Abstract:
Cardiovascular diseases persist as a leading cause of mortality and morbidity, despite significant advances in diagnostic and surgical approaches. Computational Fluid Dynamics (CFD) represents a branch of fluid mechanics widely used in industrial engineering but is increasingly applied to the cardiovascular system. This review delves into the transformative potential for simulating cardiac surgery procedures and perfusion systems, providing an in-depth examination of the state-of-the-art in cardiovascular CFD modeling. The study first describes the rationale for CFD modeling and later focuses on the latest advances in heart valve surgery, transcatheter heart valve replacement, aortic aneurysms, and extracorporeal membrane oxygenation. The review underscores the role of CFD in better understanding physiopathology and its clinical relevance, as well as the profound impact of hemodynamic stimuli on patient outcomes. By integrating computational methods with advanced imaging techniques, CFD establishes a quantitative framework for understanding the intricacies of the cardiac field, providing valuable insights into disease progression and treatment strategies.
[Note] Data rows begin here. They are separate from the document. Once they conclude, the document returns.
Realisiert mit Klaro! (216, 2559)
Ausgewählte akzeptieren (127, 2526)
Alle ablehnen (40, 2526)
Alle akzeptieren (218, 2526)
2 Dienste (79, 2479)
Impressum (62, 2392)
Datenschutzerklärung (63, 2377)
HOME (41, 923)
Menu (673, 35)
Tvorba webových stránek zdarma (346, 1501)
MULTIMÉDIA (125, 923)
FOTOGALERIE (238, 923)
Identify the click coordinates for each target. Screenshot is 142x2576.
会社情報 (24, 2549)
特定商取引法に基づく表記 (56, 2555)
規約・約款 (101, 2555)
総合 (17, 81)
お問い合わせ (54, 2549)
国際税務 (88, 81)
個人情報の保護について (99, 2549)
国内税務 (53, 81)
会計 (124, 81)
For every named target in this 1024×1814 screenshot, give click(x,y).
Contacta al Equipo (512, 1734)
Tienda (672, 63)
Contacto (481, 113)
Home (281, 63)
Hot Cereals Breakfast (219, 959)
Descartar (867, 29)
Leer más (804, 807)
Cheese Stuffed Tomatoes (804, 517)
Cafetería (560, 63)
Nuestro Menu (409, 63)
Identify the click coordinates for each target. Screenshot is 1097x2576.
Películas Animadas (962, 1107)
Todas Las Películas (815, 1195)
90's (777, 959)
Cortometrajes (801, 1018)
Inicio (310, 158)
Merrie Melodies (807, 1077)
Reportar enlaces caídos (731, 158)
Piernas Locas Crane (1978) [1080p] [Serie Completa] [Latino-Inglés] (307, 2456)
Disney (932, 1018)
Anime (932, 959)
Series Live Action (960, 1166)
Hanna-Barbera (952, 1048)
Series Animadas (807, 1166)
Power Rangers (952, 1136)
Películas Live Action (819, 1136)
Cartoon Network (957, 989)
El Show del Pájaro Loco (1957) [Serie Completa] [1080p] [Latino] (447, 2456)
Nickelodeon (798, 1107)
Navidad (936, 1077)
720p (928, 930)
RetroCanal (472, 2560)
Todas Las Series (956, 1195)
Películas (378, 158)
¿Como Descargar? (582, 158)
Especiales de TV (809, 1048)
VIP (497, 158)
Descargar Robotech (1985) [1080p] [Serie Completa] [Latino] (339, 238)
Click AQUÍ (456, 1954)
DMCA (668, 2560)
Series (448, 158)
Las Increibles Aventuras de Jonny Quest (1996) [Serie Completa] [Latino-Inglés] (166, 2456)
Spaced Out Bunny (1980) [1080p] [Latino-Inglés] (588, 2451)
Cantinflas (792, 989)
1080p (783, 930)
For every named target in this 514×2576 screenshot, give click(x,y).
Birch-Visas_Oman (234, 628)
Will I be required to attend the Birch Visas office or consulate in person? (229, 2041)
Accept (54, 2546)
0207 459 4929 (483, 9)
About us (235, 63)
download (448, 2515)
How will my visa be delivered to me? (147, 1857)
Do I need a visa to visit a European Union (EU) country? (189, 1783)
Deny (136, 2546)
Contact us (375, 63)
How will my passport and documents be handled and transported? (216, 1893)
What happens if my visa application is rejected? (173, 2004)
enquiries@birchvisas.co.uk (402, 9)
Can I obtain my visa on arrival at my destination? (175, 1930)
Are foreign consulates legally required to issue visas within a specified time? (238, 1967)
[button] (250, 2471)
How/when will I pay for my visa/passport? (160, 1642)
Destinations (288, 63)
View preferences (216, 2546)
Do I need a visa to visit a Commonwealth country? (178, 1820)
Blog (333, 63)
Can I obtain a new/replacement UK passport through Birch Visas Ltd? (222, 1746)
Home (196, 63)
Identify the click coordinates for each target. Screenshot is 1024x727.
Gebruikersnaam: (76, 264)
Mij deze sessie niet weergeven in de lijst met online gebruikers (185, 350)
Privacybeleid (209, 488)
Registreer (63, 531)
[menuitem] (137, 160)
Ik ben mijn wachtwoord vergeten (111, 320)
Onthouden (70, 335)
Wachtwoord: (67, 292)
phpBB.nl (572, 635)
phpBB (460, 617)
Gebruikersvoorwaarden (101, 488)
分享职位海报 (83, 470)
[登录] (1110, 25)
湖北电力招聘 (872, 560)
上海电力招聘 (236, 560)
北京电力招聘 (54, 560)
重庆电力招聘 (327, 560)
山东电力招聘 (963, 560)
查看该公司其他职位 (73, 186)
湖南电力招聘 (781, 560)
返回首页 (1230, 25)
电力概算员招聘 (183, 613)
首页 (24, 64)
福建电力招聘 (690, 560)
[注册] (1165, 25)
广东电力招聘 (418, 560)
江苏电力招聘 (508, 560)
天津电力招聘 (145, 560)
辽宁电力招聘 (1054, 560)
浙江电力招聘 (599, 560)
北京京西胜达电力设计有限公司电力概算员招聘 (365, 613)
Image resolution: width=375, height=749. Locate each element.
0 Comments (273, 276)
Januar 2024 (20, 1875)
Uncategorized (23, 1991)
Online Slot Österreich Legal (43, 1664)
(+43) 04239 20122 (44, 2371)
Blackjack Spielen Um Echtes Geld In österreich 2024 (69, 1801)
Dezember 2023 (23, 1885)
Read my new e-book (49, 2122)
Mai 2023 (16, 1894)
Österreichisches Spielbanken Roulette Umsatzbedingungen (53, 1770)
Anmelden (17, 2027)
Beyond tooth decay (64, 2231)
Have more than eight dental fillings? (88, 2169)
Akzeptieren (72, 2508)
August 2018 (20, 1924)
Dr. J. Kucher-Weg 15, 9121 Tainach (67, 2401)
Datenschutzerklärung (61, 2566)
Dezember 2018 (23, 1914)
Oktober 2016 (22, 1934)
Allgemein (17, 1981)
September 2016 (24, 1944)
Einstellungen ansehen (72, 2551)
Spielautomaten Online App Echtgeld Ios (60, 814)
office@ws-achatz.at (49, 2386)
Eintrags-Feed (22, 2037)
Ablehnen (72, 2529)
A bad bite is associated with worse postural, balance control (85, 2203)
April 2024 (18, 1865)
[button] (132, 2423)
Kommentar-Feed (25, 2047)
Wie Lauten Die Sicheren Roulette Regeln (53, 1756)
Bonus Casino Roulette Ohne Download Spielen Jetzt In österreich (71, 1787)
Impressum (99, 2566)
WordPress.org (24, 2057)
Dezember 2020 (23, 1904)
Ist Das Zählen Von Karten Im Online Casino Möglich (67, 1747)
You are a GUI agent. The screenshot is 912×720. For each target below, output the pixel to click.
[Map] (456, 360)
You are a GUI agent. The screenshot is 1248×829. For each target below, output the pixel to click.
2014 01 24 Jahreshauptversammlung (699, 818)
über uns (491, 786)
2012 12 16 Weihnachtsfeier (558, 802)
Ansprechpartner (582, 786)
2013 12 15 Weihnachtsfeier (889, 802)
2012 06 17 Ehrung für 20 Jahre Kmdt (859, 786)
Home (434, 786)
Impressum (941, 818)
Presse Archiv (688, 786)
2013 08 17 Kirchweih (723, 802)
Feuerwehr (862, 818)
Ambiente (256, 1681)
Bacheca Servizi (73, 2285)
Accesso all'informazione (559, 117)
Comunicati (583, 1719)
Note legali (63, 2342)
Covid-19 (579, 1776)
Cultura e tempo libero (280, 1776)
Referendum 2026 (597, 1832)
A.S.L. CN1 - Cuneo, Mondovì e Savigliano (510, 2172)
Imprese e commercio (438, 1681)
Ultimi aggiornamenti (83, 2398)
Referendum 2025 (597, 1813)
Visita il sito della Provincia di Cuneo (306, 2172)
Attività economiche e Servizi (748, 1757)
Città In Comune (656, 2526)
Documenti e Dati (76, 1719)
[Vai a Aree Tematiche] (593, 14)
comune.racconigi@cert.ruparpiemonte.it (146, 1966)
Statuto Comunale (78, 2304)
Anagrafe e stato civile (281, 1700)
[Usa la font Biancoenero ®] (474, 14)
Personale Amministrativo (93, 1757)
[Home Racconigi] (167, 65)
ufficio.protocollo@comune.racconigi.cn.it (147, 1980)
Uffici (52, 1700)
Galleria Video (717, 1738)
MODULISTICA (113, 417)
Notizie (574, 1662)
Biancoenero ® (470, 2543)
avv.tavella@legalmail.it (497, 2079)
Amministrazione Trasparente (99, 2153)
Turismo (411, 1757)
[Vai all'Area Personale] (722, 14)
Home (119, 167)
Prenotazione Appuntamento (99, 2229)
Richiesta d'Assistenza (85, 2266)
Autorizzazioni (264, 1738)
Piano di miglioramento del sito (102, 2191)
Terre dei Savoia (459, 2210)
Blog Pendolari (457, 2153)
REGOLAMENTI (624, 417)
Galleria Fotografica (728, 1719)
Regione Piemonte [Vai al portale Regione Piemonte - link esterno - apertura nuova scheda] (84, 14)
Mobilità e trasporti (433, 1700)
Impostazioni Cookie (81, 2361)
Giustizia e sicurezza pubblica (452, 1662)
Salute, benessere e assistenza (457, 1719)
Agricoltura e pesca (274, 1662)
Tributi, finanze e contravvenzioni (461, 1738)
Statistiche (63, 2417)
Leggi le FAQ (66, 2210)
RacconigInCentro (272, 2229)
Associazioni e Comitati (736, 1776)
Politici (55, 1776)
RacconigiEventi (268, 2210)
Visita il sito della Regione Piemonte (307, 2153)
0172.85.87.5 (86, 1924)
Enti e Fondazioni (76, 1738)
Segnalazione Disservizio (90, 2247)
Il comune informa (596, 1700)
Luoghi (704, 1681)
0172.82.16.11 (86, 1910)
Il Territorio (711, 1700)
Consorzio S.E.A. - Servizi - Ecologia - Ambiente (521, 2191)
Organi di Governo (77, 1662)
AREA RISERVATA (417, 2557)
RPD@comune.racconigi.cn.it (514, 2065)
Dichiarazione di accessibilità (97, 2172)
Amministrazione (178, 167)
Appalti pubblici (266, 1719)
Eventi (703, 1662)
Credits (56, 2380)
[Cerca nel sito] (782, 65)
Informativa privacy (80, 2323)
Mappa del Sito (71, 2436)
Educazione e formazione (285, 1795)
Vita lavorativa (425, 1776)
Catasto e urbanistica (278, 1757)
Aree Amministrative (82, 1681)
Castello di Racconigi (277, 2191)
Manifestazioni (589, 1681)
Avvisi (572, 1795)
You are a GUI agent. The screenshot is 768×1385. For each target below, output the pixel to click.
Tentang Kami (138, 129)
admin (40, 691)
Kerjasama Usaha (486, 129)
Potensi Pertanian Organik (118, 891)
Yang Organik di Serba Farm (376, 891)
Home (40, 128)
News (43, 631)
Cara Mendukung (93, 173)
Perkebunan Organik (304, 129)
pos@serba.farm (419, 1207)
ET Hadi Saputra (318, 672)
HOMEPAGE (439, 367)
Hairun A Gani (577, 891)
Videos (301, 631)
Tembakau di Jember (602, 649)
As technology advances, the evolving synergy between computational simulations and clinical interventions is poised to revolutionize cardiovascular care. This collaboration sets the stage for more personalized and effective therapeutic strategies. With its potential to enhance our understanding of cardiac pathologies, CFD stands as a promising tool for improving patient outcomes in the dynamic landscape of cardiovascular medicine.
摘要:
心血管疾病仍然是死亡和发病的主要原因,尽管诊断和手术方法取得了重大进展。计算流体动力学(CFD)代表流体力学的一个分支,广泛应用于工业工程,但越来越多地应用于心血管系统。这篇综述深入研究了模拟心脏手术程序和灌注系统的变革潜力,提供对心血管CFD建模的最先进水平的深入研究。该研究首先描述了CFD建模的基本原理,后来重点介绍了心脏瓣膜手术的最新进展,经导管心脏瓣膜置换术,主动脉瘤,和体外膜氧合.这篇综述强调了CFD在更好地理解病理生理学及其临床相关性方面的作用。以及血液动力学刺激对患者预后的深远影响。通过将计算方法与先进的成像技术相结合,CFD建立了一个定量框架来理解心脏场的复杂性,为疾病进展和治疗策略提供有价值的见解。随着技术的进步,计算模拟和临床干预之间不断发展的协同作用有望彻底改变心血管护理。这种合作为更个性化和有效的治疗策略奠定了基础。它有可能增强我们对心脏病的理解,CFD是改善心血管医学动态环境中患者预后的有前途的工具。